Last year during the 24-hour period dubbed “Terrible Traffic Tuesday,” September 5, 2017, everyday travelers in the Washington metro area saw a significant jump in delays compared to August. If time is money, traffic experts estimate that delays on area freeway segments alone last Terrible Tuesday cost travelers $3.5 million. They also have to grapple with a combined total of over 140,000 person-hours of delay and a collective total of over 114,000 vehicle-hours of delay, in terms of user delay costs, according to CATT’s database.  This comprises a 15 percent jump in average daily delay per traveler over Early and Mid-August.

 

In contrast, during mid-August, the region’s freeways were less busy and demonstrably less congested, as the “summertime lull” manifested itself.  From midnight to midnight on August 15, highway users on the region’s freeway network suffered $3 million in travel delay costs. The scorecard also shows they had to cope with over 122,000 person hours of delays and over 100,000 vehicle-hours of delay four days after the end of the Dog Days of Summer during 2017, according to MATOC’s analysis.

 

The day-to-day variations between travel times and peak-period speed reductions on area freeways in August and September are striking.
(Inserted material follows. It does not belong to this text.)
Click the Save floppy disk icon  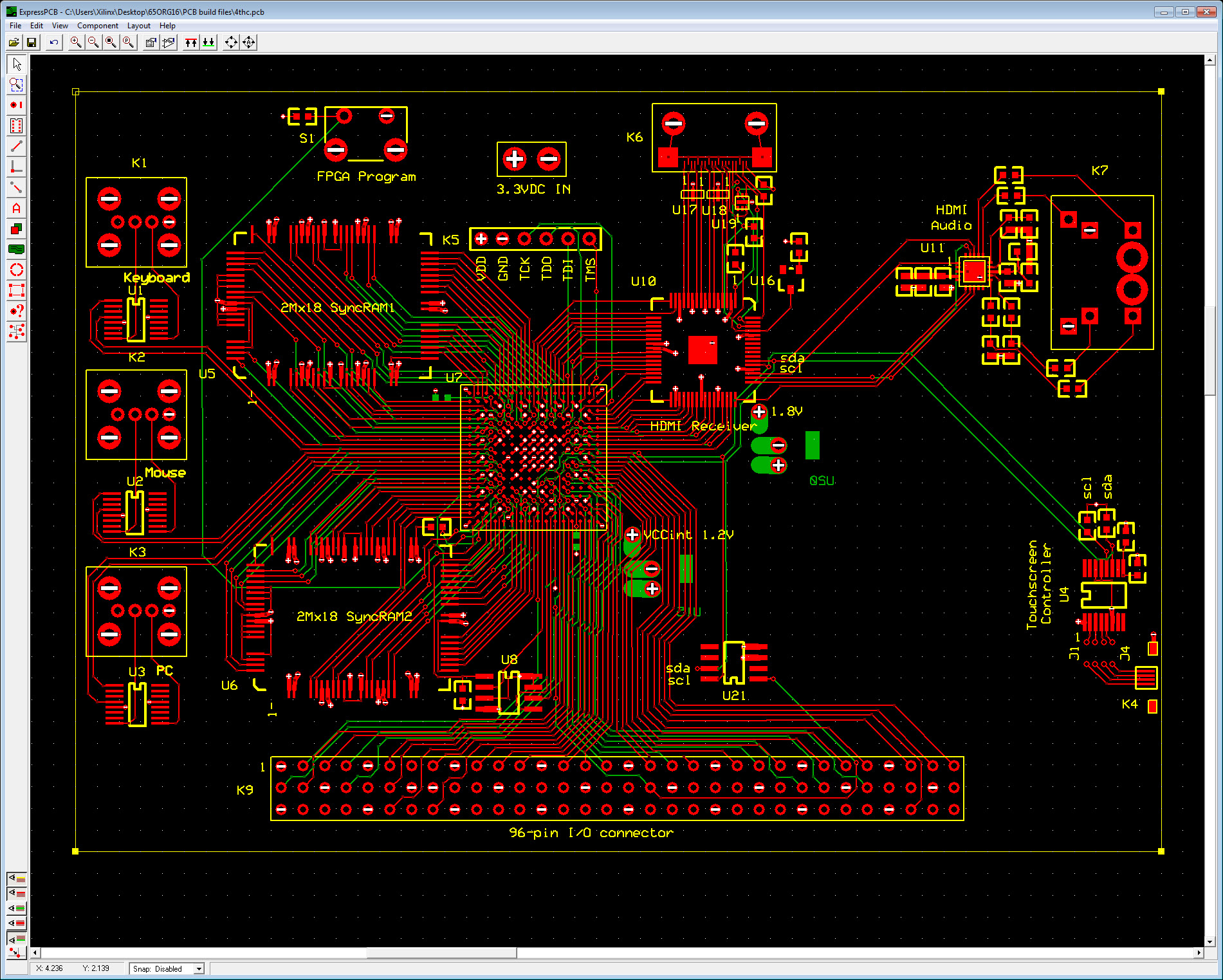click(x=31, y=42)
The slower speeds that recur on area freeways in September, is ample proof it takes area residents,  motorists and travelers, longer to make the same trip than it did in mid-summer. Even so, traffic congestion patterns were more diffused and spread out during the morning and afternoon hours and more constricted during the late afternoon and evening rush hours on major freeways throughout the Washington Metro area, according to the roadway inventory data from MATOC and CATT.

 

To ascertain the difference and variance from July and August to September and October, including workdays and weekends,  CATT and MATOC analyzed patterns, incidents and comings and goings on the busiest and most congested freeways in the region, such as the Inner Loop and Outer Loop of the Capital Beltway (I-95/I-495); I-270; Virginia State Route 267; I-66 inside and outside the Capital Beltway; the general purpose lanes on I-395 in Northern Virginia; and I-95 in Virginia from I-495 to the Rappahannock River crossing, where a major $132 million project is underway to reduce Interstate 95 congestion at Fredericksburg.

 

The experts at MATOC and CATT also monitored the nature of the commute on the Maryland and District of Columbia side of the Potomac River, including I-95 in Maryland, between the two Beltways or from I-495 to I-695; I-270 from I-495 to I-70; U.S. 50 in Maryland from the D.C.–– Maryland line to the Bay Bridge. They also tracked traffic delays along hot spots “experiencing severe congestion,” such as I-395 from I-495 to the Third Street Tunnel in the nation’s capital; and along I-695, I-295, and the Anacostia Freeway.

 

In layman’s terms, “travel delay costs” refers to the “value of a person’s time” spent or squandered sitting in congestion. The idiom “person-hours of delay” describes “the total amount of time” all drivers and passengers on freeway segments in the Washington metro area were delayed due to congestion, vis-à-vis or compared to the time required to make the same trip at free-flow speeds. The rubric “vehicle-hours of delay” is a yardstick measuring “the total amount of time all vehicles” on freeway segments in the Washington metro area were delayed.  Once more, Washington area residents will feel the brunt of 20 million trips daily.

 

So brace yourself. “Half of these 20 million trips are made during rush-hour,” warns the Suburban Maryland Transportation Alliance (SMTA). It will take all of us longer to reach our destinations as we resume the post-summer routines of dropping off the kids at school, heading to work or going to the market. Yet as “Terrible Tuesday” returns, we will all “wish those halcyon days of summer could come back once more.”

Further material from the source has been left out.